In any case, even if Russia had seen an economic miracle in the 1990s, that still wouldn't make it OK to steal the country's entire natural resources, would it? Hunt's basic point is that the Russian oligarchs did not come by their wealth honestly and should be treated as something closer to Robert Mugabe than Bill Gates.
Posted by: dsquared | Oct 25, 2005 8:08:00 PM
I've no answer for that either. However one of the factors might have been that it didn't happen as explosively as the Soviet collapse. The communist party is still there, it's just not that communist anymore.
Posted by: chris | Oct 25, 2005 8:47:11 PM
Jim, Chris: I argued in an old blog post that the basic answer is that China has capital controls. This means that it's not possible (or at least, nothing like as easy) for Chinese oligarchs to convert their assets to a liquid form that can be taken out of the country.
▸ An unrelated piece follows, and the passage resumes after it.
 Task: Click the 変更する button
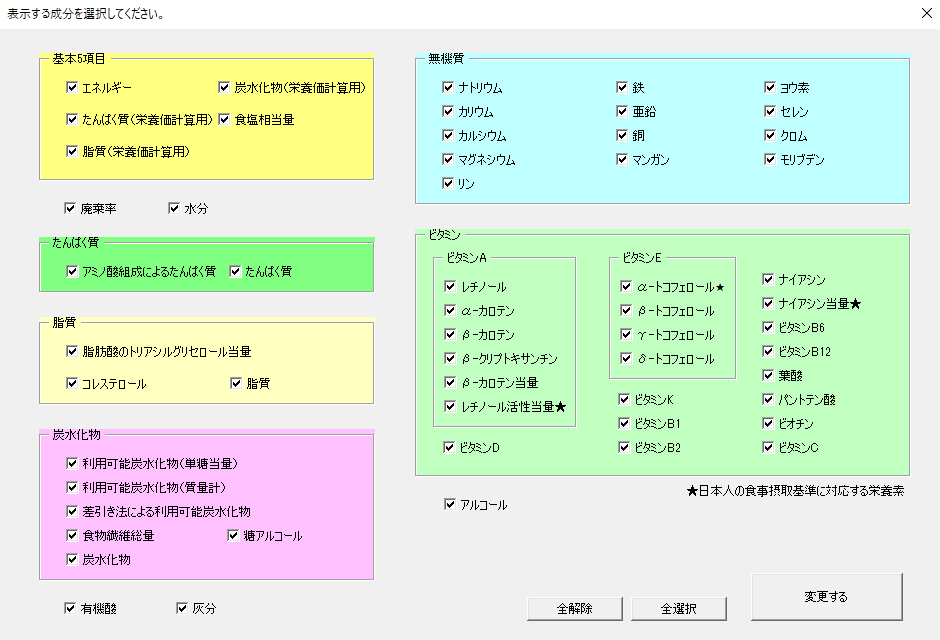(x=826, y=597)

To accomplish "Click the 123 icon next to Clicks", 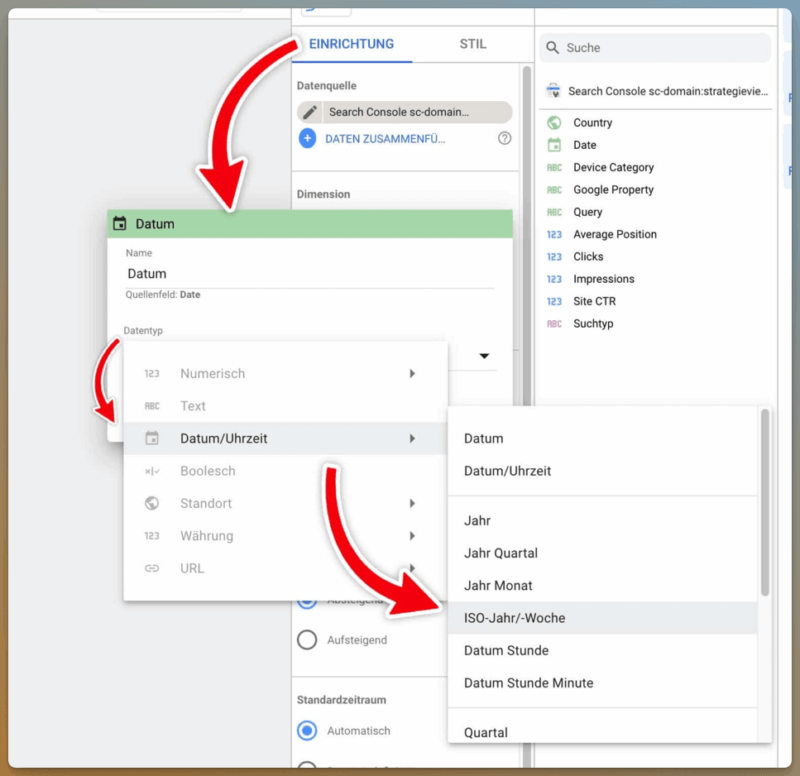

It was this massive capital outflow that really did the damage in Russia, because it needed to be financed by a current account surplus, which in turn was only achieved by a massive domestic demand crunch.
Posted by: dsquared | Oct 25, 2005 8:59:09 PM
It's also worth pointing out that the Russian economy today (and in Soviet times) is probably stronger than its reported GDP would indicate, due to the importance and size of the black market.
Posted by: Andy | Oct 25, 2005 9:34:50 PM
Hmm and how many of the 11 of China's Fortune 500 are in Private hands... none! All of China's most productive companies and assets are owned by the state.
China - capitalist without any capital owning class? a socialist country that looks like a capitalist one?
Personally I think China defies being put in the capitalist/socialist box. But I also think something is going deeply wrong in that country.
Posted by: Angry_Economist | Oct 25, 2005 10:09:14 PM
Agreed, Angry Economist.
Of course, we appear to rely on the distinctly non-capitalist China to fulfill our oh-so capitalist need for consumer goods (not to mention foriegn investment and the rest).
Which kind of reminds me of the kind of the self-styled anarchist types who actually live off the dole...
Posted by: N.I.B. | Oct 25, 2005 11:41:59 PM
And remember, GDP can rise via two ways:
1. Increasing GDP
2. Decreasing the population
Slaughtering several million people can do wonders for your growth figures....
Posted by: AJE | Oct 26, 2005 12:50:18 AM
And remember, GDP per capita can rise via two ways:
1. Increasing GDP
2. Decreasing the population
Slaughtering several million people can do wonders for your growth figures....
Posted by: AJE | Oct 26, 2005 12:51:20 AM
Angry,
I always thought communism was a very extreme form of socialism.